Jak relacjonowała kobieta policjantom w ubiegłym tygodniu do drzwi jej mieszkania zapukał mężczyzna. Przedstawił się jako pracownik spółdzielni i oświadczył, że chce sprawdzić drożność instalacji wodno - kanalizacyjnej. Niczego nie podejrzewająca kobieta wpuściła „pracownika” do swojego mieszkania. Po wizycie jednak okazało się, że zginęły pieniądze – 1400 złotych. Policjanci z Łomży prowadzą postępowanie w tej sprawie i ostrzegają innych przed tego typu kradzieżami.

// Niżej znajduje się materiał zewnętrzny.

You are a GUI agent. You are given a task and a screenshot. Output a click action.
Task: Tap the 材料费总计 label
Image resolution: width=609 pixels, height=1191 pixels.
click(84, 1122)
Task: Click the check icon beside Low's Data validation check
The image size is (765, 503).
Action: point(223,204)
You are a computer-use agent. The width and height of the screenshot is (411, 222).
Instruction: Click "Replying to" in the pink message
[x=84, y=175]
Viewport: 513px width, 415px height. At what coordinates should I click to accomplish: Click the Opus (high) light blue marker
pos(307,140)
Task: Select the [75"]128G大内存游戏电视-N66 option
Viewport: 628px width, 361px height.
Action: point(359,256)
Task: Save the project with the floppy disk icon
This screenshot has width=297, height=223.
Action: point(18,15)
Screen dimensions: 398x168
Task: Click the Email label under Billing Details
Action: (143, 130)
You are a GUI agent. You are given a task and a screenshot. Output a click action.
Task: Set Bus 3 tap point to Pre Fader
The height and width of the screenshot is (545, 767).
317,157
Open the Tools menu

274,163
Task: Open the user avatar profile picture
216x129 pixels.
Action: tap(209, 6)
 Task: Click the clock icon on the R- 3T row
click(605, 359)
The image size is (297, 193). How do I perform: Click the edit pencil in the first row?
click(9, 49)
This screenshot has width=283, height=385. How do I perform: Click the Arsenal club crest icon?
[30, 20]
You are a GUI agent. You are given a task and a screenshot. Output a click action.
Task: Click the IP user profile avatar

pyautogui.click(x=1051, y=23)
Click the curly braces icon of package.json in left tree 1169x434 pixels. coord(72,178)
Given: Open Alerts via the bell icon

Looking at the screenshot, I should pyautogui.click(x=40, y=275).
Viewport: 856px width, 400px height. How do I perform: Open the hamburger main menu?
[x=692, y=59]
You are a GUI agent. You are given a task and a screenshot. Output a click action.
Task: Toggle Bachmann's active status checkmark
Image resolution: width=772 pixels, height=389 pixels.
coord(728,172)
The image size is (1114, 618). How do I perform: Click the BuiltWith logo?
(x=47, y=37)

- Oszuści bardzo często podają się za pracowników spółdzielni mieszkaniowej, administracji, wodociągów, itp. Są to preteksty by zdobyć nasze zaufanie. Zanim wpuścimy taką osobę do mieszkania, upewnijmy się czy rzeczywiście jest pracownikiem danej instytucji – mówił podkomisarz Sławomir Dąbrowski, oficer prasowy KMP w Łomży. - Kierujmy się zasadą ograniczonego zaufania do nieznanych nam osób, które pukają do naszych drzwi - dodaje.
Łomżyńska policja po raz kolejny apeluje o ostrożność i rozwagę przy wpuszczaniu obcych osób do mieszkań. Oni wykorzystując nieuwagę kradną nasze oszczędności.